A Justiça do Espírito Santo determinou que a Câmara Municipal de Vila Velha promova uma reestruturação em seu quadro de pessoal, com a redução de cargos comissionados considerados incompatíveis com a Constituição Federal. A decisão, proferida em 26 de junho, atende a uma ação civil pública movida pelo Ministério Público do Estado (MPES), que apontou excesso de servidores nomeados sem concurso e uma desproporção alarmante entre cargos comissionados e efetivos.
## Reestruturação e Prazos
O juiz Marcos Antônio Barbosa de Souza, da 2ª Vara da Fazenda Pública Estadual, estabeleceu um prazo de 180 dias para que a Câmara exonere servidores comissionados que estejam exercendo funções burocráticas, administrativas, operacionais ou técnicas de rotina. A Constituição Federal determina que cargos em comissão sejam destinados exclusivamente a atribuições de direção, chefia e assessoramento, que demandam um alto grau de confiança entre quem nomeia e quem é nomeado.
A ordem judicial também exige que o Legislativo reorganize seu quadro de pessoal para estabelecer uma proporção adequada entre cargos comissionados e servidores efetivos aprovados em concurso público. O objetivo central é reafirmar o concurso como a principal via de ingresso no serviço público. O descumprimento da ordem, sem justificativa plausível, pode acarretar multa diária de R$ 1.000, limitada a R$ 100 mil, a ser aplicada ao presidente da Câmara.
## Dados e Histórico da Investigação
O magistrado fundamentou sua decisão com base em provas que indicam que a maioria dos postos de trabalho na Câmara é ocupada por comissionados, transformando uma exceção constitucional em regra de contratação. A decisão alinha-se ao entendimento do Supremo Tribunal Federal (STF) de que cargos comissionados não devem ser utilizados para atividades técnicas, burocráticas ou operacionais de rotina.
Segundo dados consultados no Portal da Transparência da Câmara, em julho, a estrutura administrativa contava com 415 cargos de provimento em comissão, 20 servidores efetivos e nove cedidos. Anteriormente, em novembro de 2021, uma investigação do MPES apontou que o Legislativo possuía 348 servidores comissionados e apenas 12 efetivos, o que representava aproximadamente 96,5% de cargos ocupados por comissionados.

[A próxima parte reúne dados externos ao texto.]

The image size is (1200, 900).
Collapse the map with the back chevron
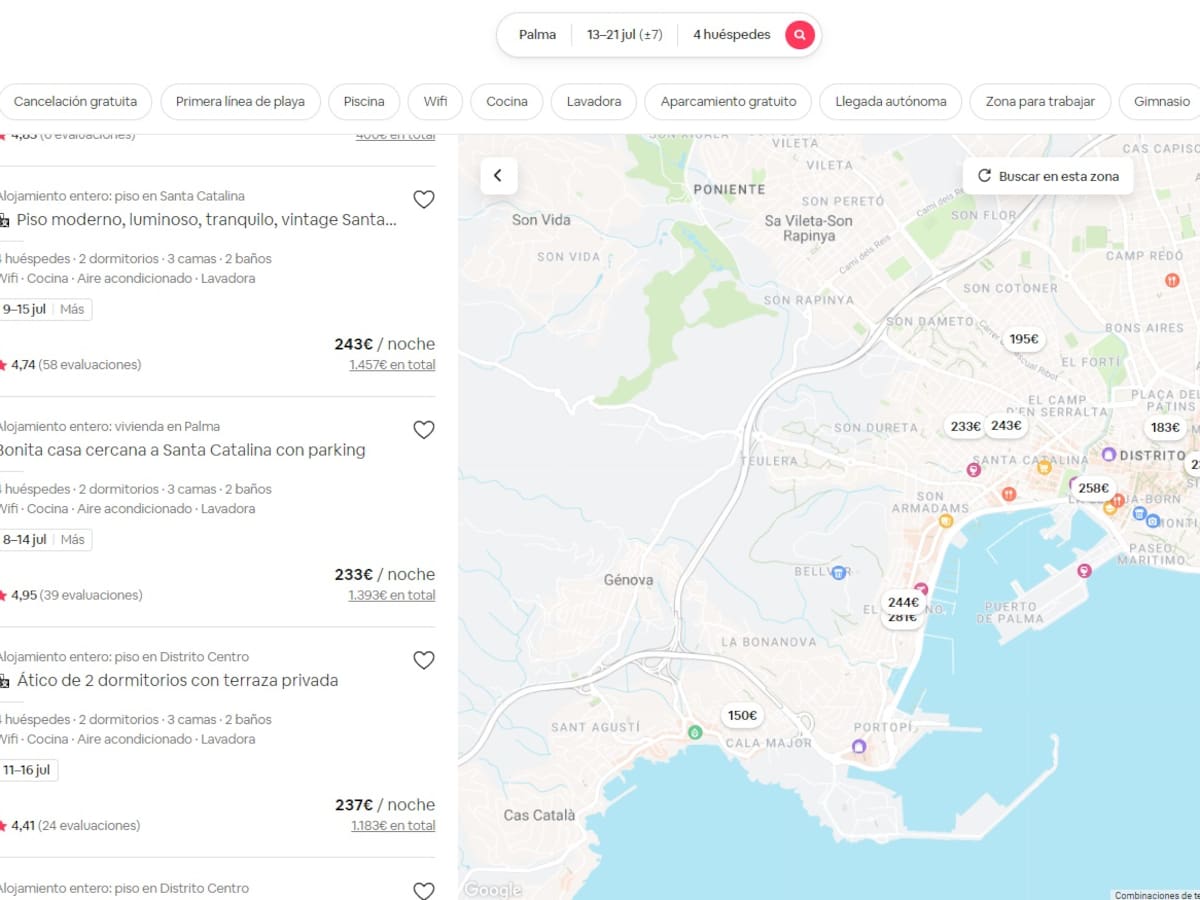(x=498, y=176)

A ação civil pública foi iniciada em novembro de 2021, após investigações que concluíram que parte dos cargos comissionados era destinada a funções administrativas e rotineiras, contrariando o que preceitua a Constituição. A Câmara Municipal de Vila Velha informou que ainda não havia sido formalmente intimada da sentença e que, por isso, não poderia se manifestar sobre o mérito da decisão, aguardando a análise oficial da Procuradoria.